Termijnen: Motivering departement:   3 maart 2014
(Concept-) schriftelijke opmerkingen:   17 maart 2014
Schriftelijke opmerkingen:                   17 april 2014
Trefwoorden: luchtvaart; compensatie luchtreizigers

Onderwerp
Verordening (EG) nr. 261/2004 van het Europees Parlement en de Raad van 11 februari 2004 tot vaststelling van gemeenschappelijke regels inzake compensatie en bijstand aan luchtreizigers bij instapweigering en annulering of langdurige vertraging van vluchten en tot intrekking van Verordening (EEG) nr. 295/91

Deze zaak is eerder als geschorste zaak voorgelegd in afwachting van arrest in de zaken C-347/13 en C-353/13 Pickert e.a, maar nu wordt toch de behandeling hervat.

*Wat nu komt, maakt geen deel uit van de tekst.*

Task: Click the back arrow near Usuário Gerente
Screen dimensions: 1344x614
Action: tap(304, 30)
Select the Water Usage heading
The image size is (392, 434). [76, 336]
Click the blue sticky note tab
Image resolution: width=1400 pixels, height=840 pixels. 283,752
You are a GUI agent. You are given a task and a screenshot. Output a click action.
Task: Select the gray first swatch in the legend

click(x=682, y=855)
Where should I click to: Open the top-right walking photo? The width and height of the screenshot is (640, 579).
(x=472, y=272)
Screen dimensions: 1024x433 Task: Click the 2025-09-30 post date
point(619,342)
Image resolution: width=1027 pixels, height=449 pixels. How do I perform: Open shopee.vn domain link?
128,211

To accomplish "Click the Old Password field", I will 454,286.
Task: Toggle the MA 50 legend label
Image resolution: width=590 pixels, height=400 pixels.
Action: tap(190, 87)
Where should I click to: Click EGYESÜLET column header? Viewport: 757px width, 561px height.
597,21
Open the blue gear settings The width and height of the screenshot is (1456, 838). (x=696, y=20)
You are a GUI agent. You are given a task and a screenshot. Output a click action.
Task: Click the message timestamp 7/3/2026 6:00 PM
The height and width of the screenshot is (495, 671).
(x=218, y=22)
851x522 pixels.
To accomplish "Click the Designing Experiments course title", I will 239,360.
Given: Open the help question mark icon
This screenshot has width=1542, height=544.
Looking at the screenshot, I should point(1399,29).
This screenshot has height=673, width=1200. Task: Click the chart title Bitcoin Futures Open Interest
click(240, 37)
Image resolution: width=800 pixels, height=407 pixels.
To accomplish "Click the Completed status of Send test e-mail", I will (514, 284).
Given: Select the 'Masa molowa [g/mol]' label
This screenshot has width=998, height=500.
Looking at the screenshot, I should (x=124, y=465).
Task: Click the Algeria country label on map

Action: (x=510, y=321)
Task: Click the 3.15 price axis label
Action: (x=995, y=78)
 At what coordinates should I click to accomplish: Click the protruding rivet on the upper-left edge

Het is een beschikking van slechts twee pagina’s, verzoekers Thomas, Sandra en Toni Etzold hebben een vlucht geboekt bij Condor Flugdienst voor een vlucht van Hurghada (Egypte) naar Leipzig waarbij een vertraging van 24 uur bij aankomst is ontstaan. Als reden voor de vertraging stelt verweerster dat de luchthavenexploitant die bij de vorige vlucht de vliegtuigen van ijs moest ontdoen, onvoldoende ontijzingsvloeistof ter beschikking had respectievelijk dat de vrachtwagen van de producent van ontijzingsvloeistof wegens een verkeersopstopping in ZWI niet tijdig in Berlijn-Schönefeld is aangekomen.

Voor de verwijzende DUI rechter (Amtsgericht Rüsselsheim) is beslissend te vernemen of buitengewone omstandigheden de geboekte vlucht direct moeten betreffen dan wel of een relevante causaliteit ook kan worden gevonden in vorige vluchten en in voorkomend geval binnen welke tijdslimiet. Bovendien is van belang te vernemen of het gebruik van een vervangingsvliegtuig al dan niet verschil maakt voor de beoordeling of sprake is van buitengewone omstandigheden.
Hij stelt het HvJEU de volgende vragen:
1. Moeten de buitengewone omstandigheden in de zin van artikel 5, lid 3, van de verordening direct de geboekte vlucht betreffen?
2. Indien ook buitengewone omstandigheden tijdens vorige vluchten voor een latere vlucht relevant zijn: moeten de redelijke maatregelen die de luchtvaartmaatschappij die de vlucht uitvoert, volgens artikel 5, lid 3, van de verordening moet treffen, alleen ertoe strekken buitengewone omstandigheden te voorkomen dan wel ook beogen een langere vertraging te vermijden?
3. Moeten schadelijke handelingen van op eigen verantwoordelijkheid handelende derden, die opdrachten hebben gekregen, die deel uitmaken van de exploitatie van een luchtvaartonderneming, worden beschouwd als buitengewone omstandigheden in de zin van artikel 5, lid 3, van de verordening?
4. Indien de derde vraag bevestigend wordt beantwoord: speelt het voor de beoordeling een rol van wie (luchtvaartmaatschappij, luchthavenexploitant enz.) de derde de opdracht kreeg?